[Start of section]

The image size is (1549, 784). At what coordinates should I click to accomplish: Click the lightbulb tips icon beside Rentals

[End of section]
[Start of section]

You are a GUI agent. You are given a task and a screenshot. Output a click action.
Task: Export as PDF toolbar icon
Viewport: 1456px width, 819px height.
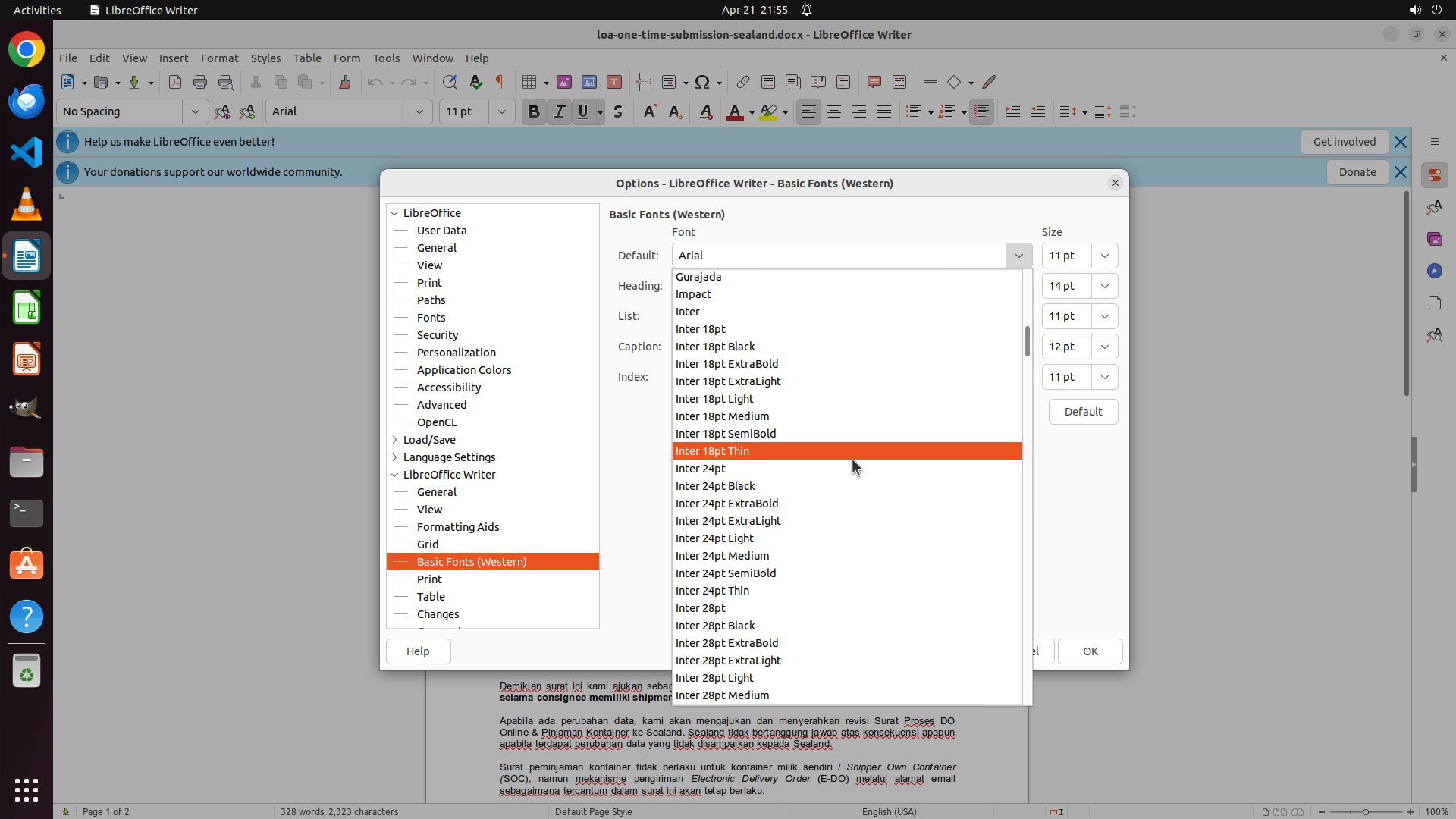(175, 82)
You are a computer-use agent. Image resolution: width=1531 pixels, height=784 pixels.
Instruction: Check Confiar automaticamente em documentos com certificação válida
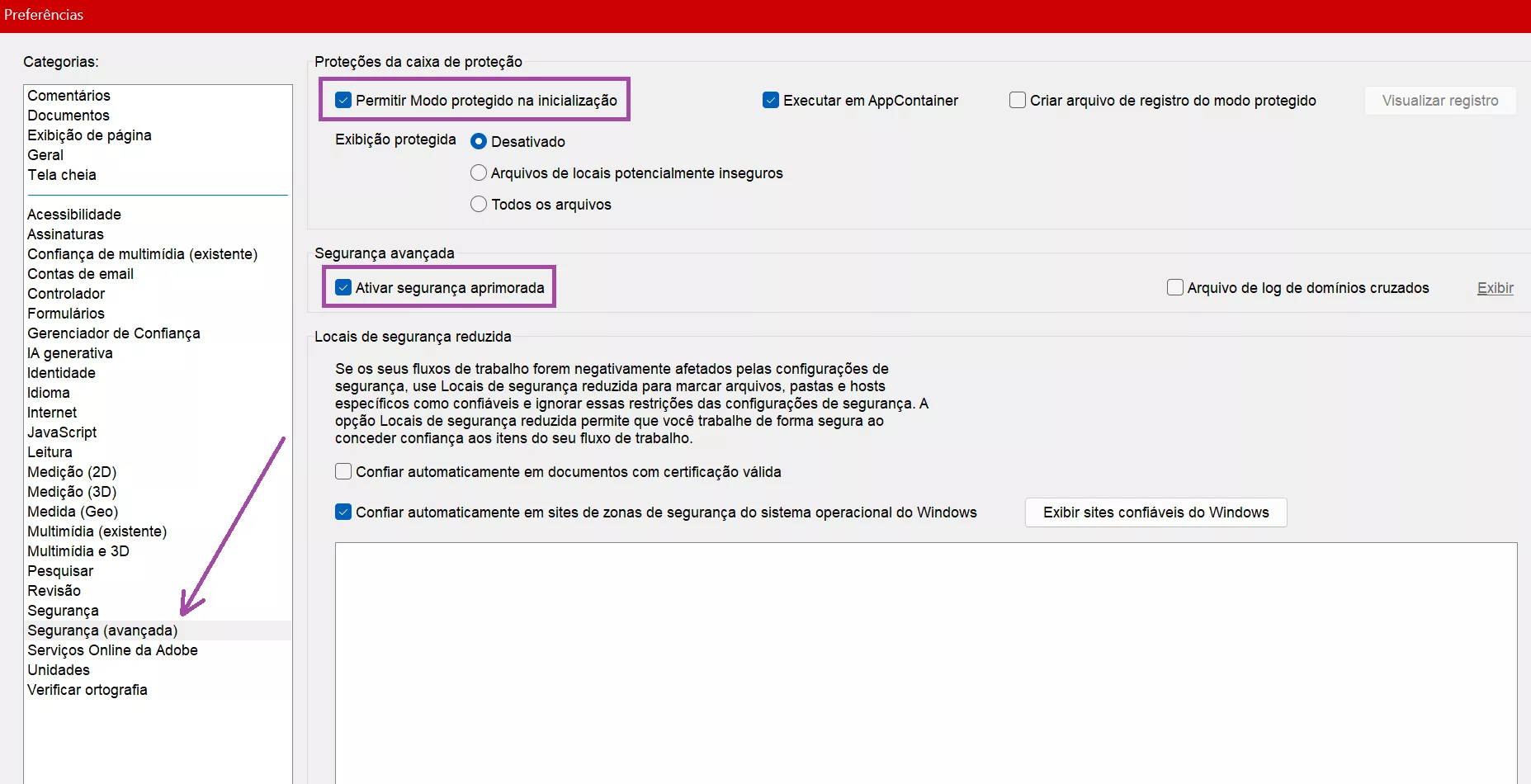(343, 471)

[End of section]

WHAT THE TASK ASKS: Wherever the word "agent" appears in the entries above, copy that line.

ANSWER:
You are a GUI agent. You are given a task and a screenshot. Output a click action.
You are a computer-use agent. Image resolution: width=1531 pixels, height=784 pixels.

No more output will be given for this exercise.